══ Exercise material ══

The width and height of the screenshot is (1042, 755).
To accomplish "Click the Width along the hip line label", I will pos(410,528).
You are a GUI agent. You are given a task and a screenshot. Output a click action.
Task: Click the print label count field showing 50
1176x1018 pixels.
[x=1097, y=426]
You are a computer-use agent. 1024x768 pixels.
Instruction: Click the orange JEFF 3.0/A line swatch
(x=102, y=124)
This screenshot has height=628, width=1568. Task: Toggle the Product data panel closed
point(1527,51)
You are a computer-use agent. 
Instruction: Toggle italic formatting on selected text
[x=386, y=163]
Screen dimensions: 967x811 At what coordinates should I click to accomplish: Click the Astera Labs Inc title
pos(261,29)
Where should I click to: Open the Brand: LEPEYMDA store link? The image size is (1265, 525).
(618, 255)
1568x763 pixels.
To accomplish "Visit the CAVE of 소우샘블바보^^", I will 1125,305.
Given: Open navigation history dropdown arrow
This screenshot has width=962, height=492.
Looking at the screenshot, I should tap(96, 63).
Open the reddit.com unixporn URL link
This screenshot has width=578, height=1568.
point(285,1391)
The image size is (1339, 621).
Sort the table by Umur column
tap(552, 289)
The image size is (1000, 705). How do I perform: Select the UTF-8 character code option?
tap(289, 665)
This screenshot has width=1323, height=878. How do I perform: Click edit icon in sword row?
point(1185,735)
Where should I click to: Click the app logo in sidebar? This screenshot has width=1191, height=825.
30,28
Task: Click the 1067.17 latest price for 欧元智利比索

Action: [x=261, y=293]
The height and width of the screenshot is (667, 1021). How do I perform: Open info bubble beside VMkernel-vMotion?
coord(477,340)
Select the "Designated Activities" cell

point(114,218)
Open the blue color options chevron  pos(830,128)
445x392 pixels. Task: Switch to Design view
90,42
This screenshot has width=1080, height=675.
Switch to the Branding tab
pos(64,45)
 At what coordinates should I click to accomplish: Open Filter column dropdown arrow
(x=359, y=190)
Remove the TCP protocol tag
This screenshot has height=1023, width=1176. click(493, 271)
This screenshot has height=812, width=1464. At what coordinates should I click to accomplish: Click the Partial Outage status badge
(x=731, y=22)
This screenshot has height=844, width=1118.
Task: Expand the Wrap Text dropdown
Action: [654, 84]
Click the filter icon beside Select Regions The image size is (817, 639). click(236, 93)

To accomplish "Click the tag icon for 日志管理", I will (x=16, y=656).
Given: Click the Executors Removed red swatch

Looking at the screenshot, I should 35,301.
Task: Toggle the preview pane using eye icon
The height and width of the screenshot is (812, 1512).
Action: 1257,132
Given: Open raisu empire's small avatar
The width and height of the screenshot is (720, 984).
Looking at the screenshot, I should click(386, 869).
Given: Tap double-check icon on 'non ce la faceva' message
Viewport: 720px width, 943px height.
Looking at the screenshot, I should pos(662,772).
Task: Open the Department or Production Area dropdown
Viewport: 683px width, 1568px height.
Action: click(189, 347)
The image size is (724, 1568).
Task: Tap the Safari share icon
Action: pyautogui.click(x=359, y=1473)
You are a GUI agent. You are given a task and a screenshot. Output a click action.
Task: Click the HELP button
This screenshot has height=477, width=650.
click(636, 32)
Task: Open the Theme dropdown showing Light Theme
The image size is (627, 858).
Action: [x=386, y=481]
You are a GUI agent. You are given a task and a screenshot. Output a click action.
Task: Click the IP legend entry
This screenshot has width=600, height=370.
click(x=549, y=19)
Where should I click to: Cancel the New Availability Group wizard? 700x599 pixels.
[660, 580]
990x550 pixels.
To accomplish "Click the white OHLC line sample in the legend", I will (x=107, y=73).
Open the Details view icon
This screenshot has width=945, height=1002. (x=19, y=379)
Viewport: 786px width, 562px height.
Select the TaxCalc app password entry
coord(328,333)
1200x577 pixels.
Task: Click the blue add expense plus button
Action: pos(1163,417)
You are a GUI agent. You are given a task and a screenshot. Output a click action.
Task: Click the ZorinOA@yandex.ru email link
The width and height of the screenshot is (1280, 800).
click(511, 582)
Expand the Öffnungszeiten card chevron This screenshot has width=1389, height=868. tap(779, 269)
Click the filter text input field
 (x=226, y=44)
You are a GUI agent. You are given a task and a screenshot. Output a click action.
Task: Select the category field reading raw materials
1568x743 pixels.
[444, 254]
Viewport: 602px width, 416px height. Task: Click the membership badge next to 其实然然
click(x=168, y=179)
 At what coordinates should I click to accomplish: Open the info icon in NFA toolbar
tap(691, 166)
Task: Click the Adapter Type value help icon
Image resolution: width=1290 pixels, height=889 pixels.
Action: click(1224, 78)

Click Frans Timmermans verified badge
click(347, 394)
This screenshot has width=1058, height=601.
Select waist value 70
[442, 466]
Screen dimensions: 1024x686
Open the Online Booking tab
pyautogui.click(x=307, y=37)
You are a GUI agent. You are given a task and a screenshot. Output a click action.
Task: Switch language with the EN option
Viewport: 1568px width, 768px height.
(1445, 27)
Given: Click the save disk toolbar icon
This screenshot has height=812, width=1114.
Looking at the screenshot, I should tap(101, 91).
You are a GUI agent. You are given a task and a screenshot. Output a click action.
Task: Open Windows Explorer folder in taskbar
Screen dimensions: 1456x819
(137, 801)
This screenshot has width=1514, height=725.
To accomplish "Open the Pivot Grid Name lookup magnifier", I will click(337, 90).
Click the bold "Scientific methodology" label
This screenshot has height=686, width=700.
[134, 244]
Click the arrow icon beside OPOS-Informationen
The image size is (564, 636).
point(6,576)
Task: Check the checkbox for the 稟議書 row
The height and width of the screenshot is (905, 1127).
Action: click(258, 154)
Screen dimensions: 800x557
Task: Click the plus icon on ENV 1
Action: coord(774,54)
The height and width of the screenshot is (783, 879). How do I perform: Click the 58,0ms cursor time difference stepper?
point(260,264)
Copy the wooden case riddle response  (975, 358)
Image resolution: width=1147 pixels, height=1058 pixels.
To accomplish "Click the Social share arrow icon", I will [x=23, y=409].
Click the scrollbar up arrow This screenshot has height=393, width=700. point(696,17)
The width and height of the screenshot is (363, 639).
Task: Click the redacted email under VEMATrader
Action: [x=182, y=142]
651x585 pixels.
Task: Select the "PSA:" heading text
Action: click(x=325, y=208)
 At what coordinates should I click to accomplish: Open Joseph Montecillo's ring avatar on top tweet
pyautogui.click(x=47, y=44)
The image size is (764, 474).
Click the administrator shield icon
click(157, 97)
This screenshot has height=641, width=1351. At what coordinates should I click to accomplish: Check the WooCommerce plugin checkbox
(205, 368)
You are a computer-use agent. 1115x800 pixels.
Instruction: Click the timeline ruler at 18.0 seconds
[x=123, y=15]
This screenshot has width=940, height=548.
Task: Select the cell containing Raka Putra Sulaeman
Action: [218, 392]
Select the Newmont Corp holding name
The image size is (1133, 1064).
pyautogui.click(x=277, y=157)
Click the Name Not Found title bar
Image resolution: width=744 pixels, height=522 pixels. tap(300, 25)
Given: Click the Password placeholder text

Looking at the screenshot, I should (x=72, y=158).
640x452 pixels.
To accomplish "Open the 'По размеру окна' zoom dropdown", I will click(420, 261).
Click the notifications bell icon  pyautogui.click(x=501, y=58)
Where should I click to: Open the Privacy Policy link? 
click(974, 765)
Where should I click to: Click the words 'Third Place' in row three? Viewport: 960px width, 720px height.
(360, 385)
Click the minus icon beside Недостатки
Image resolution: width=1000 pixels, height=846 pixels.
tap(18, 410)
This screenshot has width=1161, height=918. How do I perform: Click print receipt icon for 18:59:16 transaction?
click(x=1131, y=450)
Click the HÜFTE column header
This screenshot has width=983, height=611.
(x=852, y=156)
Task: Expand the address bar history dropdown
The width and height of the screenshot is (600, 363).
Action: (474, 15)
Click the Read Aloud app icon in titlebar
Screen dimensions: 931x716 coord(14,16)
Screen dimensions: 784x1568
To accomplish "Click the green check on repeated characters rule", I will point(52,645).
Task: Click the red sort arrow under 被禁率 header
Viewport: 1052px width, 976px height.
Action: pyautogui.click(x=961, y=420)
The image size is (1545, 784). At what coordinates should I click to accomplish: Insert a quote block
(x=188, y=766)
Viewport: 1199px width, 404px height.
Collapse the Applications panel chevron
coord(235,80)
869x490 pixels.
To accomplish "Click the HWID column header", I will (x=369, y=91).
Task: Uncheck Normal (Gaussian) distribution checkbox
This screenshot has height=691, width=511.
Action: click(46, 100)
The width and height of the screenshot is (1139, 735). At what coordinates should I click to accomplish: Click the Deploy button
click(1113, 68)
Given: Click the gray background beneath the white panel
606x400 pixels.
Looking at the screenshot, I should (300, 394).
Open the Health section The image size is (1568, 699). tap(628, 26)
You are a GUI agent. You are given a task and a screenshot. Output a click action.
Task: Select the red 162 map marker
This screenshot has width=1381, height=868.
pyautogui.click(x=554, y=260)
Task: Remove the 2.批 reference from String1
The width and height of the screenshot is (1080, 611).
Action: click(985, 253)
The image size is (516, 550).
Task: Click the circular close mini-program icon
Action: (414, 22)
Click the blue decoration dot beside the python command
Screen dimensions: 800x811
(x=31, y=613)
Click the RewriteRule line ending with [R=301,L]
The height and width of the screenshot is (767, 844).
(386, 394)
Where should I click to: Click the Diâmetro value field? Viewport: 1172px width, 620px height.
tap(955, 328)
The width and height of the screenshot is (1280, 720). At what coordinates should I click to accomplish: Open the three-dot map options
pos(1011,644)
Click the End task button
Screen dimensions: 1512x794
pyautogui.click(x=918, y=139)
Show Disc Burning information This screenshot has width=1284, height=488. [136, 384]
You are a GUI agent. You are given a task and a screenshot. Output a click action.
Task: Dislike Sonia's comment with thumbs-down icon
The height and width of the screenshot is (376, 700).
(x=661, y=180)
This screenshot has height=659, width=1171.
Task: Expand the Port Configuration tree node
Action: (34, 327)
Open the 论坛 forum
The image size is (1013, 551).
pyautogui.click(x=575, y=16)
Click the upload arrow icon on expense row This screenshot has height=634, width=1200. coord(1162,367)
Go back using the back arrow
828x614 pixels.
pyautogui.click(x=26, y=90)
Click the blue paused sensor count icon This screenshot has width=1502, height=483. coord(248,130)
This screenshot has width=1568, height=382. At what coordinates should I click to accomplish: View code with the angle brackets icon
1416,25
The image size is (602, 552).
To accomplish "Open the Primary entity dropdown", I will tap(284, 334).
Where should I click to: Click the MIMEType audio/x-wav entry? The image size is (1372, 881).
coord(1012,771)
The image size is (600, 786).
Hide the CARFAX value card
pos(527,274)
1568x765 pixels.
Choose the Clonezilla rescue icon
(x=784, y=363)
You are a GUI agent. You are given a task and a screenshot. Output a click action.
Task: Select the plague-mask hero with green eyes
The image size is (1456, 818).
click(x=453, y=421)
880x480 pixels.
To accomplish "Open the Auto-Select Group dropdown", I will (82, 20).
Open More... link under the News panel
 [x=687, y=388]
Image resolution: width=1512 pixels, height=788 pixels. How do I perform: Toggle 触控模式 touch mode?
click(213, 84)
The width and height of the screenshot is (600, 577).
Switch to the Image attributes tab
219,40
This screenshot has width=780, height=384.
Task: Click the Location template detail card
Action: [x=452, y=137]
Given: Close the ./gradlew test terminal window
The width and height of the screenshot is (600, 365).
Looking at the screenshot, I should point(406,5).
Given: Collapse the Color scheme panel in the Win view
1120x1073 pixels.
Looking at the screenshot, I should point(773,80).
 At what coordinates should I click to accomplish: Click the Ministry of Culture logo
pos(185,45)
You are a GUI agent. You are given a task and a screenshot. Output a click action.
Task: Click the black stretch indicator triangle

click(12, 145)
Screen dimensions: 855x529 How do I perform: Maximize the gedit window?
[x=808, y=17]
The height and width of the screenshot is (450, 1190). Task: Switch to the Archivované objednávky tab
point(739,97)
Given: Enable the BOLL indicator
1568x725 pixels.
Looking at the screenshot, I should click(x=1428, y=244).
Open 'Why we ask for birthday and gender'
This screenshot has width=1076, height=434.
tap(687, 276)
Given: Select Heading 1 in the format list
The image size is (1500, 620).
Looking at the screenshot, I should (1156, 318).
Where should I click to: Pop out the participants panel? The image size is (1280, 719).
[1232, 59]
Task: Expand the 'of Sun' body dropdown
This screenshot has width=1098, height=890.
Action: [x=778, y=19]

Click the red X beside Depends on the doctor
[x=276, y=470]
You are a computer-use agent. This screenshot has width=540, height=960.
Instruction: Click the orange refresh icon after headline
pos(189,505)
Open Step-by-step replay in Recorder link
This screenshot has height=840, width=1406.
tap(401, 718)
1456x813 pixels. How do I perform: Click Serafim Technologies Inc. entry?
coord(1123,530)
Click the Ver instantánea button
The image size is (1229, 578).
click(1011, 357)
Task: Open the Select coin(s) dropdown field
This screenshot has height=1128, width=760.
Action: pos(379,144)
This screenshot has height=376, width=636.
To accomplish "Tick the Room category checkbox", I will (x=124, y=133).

═══

### Task to carry out
Lines with "history": state how many there are in the records, and nothing more.

### Exercise solution
2